● PROBLEM TO SOLVE:
Below are the entries; set down each of them exactly.

EXTRACTED ENTRIES below:

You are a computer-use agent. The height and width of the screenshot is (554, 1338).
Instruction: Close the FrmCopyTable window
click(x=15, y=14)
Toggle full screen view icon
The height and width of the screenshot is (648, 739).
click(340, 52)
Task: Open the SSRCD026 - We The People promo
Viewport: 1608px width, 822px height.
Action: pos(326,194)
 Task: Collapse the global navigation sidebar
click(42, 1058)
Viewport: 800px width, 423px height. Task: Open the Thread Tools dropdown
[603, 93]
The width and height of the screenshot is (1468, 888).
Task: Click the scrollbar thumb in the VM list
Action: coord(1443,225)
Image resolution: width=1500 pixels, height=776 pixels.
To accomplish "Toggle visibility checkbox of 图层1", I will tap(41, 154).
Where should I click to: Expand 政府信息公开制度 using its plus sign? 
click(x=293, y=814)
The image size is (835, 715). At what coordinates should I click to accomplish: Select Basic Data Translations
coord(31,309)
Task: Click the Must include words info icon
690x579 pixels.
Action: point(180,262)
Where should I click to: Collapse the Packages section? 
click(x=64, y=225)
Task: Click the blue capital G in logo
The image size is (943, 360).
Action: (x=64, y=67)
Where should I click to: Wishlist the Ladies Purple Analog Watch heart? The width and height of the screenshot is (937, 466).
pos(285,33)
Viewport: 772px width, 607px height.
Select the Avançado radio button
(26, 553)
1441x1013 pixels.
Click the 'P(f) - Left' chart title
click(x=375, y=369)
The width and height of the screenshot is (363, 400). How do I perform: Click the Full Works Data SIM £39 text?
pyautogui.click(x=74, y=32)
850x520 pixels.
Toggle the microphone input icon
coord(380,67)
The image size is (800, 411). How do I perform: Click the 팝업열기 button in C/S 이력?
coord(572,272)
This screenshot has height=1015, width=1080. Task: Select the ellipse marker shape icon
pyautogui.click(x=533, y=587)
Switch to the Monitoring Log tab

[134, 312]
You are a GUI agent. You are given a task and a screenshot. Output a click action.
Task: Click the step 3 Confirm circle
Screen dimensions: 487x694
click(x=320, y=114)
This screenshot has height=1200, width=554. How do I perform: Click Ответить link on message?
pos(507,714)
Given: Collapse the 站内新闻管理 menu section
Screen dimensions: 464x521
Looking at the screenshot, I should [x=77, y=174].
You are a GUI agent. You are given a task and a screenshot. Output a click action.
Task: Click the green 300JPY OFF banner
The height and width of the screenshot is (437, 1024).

End of EXTRACTED ENTRIES.

● SOLUTION FOR THIS EXERCISE:
You are a computer-use agent. The height and width of the screenshot is (554, 1338).
Instruction: Close the FrmCopyTable window
click(x=15, y=14)
Toggle full screen view icon
The height and width of the screenshot is (648, 739).
click(340, 52)
Task: Open the SSRCD026 - We The People promo
Viewport: 1608px width, 822px height.
Action: pos(326,194)
 Task: Collapse the global navigation sidebar
click(42, 1058)
Viewport: 800px width, 423px height. Task: Open the Thread Tools dropdown
[603, 93]
The width and height of the screenshot is (1468, 888).
Task: Click the scrollbar thumb in the VM list
Action: coord(1443,225)
Image resolution: width=1500 pixels, height=776 pixels.
To accomplish "Toggle visibility checkbox of 图层1", I will tap(41, 154).
Where should I click to: Expand 政府信息公开制度 using its plus sign? 
click(x=293, y=814)
The image size is (835, 715). At what coordinates should I click to accomplish: Select Basic Data Translations
coord(31,309)
Task: Click the Must include words info icon
690x579 pixels.
Action: point(180,262)
Where should I click to: Collapse the Packages section? 
click(x=64, y=225)
Task: Click the blue capital G in logo
The image size is (943, 360).
Action: (x=64, y=67)
Where should I click to: Wishlist the Ladies Purple Analog Watch heart? The width and height of the screenshot is (937, 466).
pos(285,33)
Viewport: 772px width, 607px height.
Select the Avançado radio button
(26, 553)
1441x1013 pixels.
Click the 'P(f) - Left' chart title
click(x=375, y=369)
The width and height of the screenshot is (363, 400). How do I perform: Click the Full Works Data SIM £39 text?
pyautogui.click(x=74, y=32)
850x520 pixels.
Toggle the microphone input icon
coord(380,67)
The image size is (800, 411). How do I perform: Click the 팝업열기 button in C/S 이력?
coord(572,272)
This screenshot has height=1015, width=1080. Task: Select the ellipse marker shape icon
pyautogui.click(x=533, y=587)
Switch to the Monitoring Log tab

[134, 312]
You are a GUI agent. You are given a task and a screenshot. Output a click action.
Task: Click the step 3 Confirm circle
Screen dimensions: 487x694
click(x=320, y=114)
This screenshot has height=1200, width=554. How do I perform: Click Ответить link on message?
pos(507,714)
Given: Collapse the 站内新闻管理 menu section
Screen dimensions: 464x521
Looking at the screenshot, I should [x=77, y=174].
You are a GUI agent. You are given a task and a screenshot. Output a click action.
Task: Click the green 300JPY OFF banner
The height and width of the screenshot is (437, 1024).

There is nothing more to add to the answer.